[cfe-dev] [PATCH] C++0x unicode string and character literals now with test cases

Wed Aug 31 21:14:21 PDT 2011

On Aug 29, 2011, at 2:50 PM, Eli Friedman wrote:

> On Sun, Aug 28, 2011 at 6:26 PM, Seth Cantrell <seth.cantrell at gmail.com> wrote:
>> Here's a set of patches updated as per your comments.
> 
> @@ -1119,20 +1133,37 @@ void StringLiteralParser::init(const Token
> *StringToks, unsigned NumStringToks){
> 
> /// copyStringFragment - This function copies from Start to End into ResultPtr.
> /// Performs widening for multi-byte characters.
> -void StringLiteralParser::CopyStringFragment(StringRef Fragment) {
> +bool StringLiteralParser::CopyStringFragment(StringRef Fragment) {
> +  assert(CharByteWidth==1 || CharByteWidth==2 || CharByteWidth==4);
> +  ConversionResult result = conversionOK;
>   // Copy the character span over.
>   if (CharByteWidth == 1) {
>     memcpy(ResultPtr, Fragment.data(), Fragment.size());
>     ResultPtr += Fragment.size();
> -  } else {
> -    // Note: our internal rep of wide char tokens is always little-endian.
> -    for (StringRef::iterator I=Fragment.begin(), E=Fragment.end(); I!=E; ++I) {
> -      *ResultPtr++ = *I;
> -      // Add zeros at the end.
> -      for (unsigned i = 1, e = CharByteWidth; i != e; ++i)
> -        *ResultPtr++ = 0;
> -    }
> +  } else if (CharByteWidth == 2) {
> +    UTF8 const *sourceStart = (UTF8 const *)Fragment.data();
> +    // Is ResultPtr properly aligned? are we violating aliasing rules?
> +    UTF16 *targetStart = reinterpret_cast<UTF16*>(ResultPtr);
> 
> Err, oww, sorry about not noticing this earlier...this breaks
> big-endian hosts.  At least for now, please use a local buffer and do
> a copy which preserves the current representation.  (It would be nice
> to fix strings to use native-endian arrays in a subsequent patch, but
> that's a bit more involved.)

It appears to me that it's already messed up on big endian platforms. With git revision f84139a1331c6:

Source tmp.cpp:
char32_t c[] = U"abc";

Command:
Release+Asserts/bin/clang++ -std=c++0x -stdlib=libc++ -c tmp.cpp -arch ppc -emit-llvm -O0 -o - | llvm-dis

Output:
; ModuleID = '<stdin>'
target datalayout = "E-p:32:32:32-i1:8:8-i8:8:8-i16:16:16-i32:32:32-i64:64:64-f32:32:32-f64:64:64-v128:128:128-n32"
target triple = "powerpc-apple-darwin11.1.0"

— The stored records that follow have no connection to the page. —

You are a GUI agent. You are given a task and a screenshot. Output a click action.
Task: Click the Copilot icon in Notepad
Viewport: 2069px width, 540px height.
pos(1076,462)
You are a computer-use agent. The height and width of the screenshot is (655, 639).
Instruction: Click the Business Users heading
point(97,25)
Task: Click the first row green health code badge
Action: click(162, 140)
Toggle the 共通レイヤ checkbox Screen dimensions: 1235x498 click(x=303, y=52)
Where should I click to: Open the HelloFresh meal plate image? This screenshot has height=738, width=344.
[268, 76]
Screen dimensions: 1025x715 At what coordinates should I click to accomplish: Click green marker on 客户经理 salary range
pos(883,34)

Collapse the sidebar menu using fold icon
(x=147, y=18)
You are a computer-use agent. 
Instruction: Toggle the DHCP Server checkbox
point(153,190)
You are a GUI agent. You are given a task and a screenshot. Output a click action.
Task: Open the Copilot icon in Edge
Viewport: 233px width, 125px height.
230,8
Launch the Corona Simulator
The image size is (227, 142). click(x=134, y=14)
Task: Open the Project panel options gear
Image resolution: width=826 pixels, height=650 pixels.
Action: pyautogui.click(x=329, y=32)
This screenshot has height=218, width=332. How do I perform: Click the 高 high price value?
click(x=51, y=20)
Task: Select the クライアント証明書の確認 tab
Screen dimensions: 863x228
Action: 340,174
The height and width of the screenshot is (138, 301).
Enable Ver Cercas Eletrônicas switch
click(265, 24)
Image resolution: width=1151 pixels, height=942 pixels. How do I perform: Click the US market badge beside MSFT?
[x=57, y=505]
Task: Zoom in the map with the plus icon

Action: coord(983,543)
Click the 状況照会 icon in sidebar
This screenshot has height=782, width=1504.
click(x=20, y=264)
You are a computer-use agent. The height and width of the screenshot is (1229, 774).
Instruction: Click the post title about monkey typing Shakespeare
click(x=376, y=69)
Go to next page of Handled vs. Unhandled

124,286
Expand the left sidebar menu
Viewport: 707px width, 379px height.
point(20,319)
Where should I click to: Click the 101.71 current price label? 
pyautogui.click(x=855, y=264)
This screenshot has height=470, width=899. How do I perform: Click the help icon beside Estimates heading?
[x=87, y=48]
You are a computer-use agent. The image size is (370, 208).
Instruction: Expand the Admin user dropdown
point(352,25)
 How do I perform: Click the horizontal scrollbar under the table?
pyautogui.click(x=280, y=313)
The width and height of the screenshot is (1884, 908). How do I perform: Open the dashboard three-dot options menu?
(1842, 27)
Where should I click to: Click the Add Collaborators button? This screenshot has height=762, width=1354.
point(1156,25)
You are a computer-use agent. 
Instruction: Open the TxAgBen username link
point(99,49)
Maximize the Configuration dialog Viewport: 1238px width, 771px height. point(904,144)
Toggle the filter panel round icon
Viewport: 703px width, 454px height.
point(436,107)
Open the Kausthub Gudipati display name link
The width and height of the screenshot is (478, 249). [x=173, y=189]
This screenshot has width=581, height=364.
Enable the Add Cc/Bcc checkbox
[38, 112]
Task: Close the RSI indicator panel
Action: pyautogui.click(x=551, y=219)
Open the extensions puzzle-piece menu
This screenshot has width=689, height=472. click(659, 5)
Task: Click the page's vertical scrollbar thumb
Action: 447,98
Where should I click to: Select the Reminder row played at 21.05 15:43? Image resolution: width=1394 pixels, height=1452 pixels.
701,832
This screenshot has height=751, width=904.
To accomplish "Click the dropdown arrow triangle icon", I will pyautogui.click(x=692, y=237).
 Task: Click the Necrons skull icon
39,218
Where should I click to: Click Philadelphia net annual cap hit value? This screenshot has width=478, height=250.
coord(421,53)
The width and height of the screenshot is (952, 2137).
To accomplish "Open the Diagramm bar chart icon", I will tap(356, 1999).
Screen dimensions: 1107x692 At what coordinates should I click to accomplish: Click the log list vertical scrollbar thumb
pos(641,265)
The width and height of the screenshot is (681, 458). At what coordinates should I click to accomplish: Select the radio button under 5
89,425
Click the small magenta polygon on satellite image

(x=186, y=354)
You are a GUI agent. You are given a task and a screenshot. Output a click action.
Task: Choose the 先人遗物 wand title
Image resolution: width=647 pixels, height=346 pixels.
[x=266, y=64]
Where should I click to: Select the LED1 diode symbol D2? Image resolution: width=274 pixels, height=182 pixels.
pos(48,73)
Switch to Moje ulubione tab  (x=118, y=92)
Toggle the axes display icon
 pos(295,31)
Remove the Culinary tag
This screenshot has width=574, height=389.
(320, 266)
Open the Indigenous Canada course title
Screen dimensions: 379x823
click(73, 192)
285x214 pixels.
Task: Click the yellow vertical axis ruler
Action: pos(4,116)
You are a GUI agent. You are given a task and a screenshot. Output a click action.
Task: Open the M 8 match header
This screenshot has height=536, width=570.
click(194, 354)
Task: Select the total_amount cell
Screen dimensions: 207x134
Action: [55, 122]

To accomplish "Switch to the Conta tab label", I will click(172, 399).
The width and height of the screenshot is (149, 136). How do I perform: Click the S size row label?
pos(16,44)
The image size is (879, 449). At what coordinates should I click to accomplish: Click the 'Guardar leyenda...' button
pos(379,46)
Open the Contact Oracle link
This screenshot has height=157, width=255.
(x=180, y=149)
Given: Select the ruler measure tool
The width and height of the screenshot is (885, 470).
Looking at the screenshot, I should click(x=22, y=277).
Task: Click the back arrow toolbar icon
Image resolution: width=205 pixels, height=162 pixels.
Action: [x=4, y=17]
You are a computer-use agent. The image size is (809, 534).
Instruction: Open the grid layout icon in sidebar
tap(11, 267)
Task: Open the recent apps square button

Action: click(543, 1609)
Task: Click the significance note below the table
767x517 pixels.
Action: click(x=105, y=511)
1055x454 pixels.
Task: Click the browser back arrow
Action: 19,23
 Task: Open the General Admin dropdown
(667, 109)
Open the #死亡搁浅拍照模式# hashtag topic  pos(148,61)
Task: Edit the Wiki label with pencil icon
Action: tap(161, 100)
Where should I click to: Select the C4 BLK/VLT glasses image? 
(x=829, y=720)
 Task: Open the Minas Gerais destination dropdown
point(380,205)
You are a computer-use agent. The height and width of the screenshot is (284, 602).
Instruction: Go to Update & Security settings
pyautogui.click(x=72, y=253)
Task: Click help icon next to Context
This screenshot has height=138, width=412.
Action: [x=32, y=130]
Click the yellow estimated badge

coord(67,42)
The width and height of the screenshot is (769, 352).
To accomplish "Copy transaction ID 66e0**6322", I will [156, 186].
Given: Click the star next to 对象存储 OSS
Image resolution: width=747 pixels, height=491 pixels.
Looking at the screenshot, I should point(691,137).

@c = global [16 x i8] c"a\00\00\00b\00\00\00c\00\00\00\00\00\00\00", align 4

As you note the current code always does little endian for wide characters, but it appears that this isn't taken into account during codegen in ActOnStringLiteral. I think my new code would actually work around the problem when building for a big-endian target if the host is big-endian (though I haven't actually tested it).

I'll go ahead and change my code to maintain the current little-endian internal representation for now; I may be missing something and its probably better not to disturb the behavior until the other issues are also fixed anyway.

I would like to have the internal representation be native-endian arrays as well. Can you point out to me what you think the issues will be?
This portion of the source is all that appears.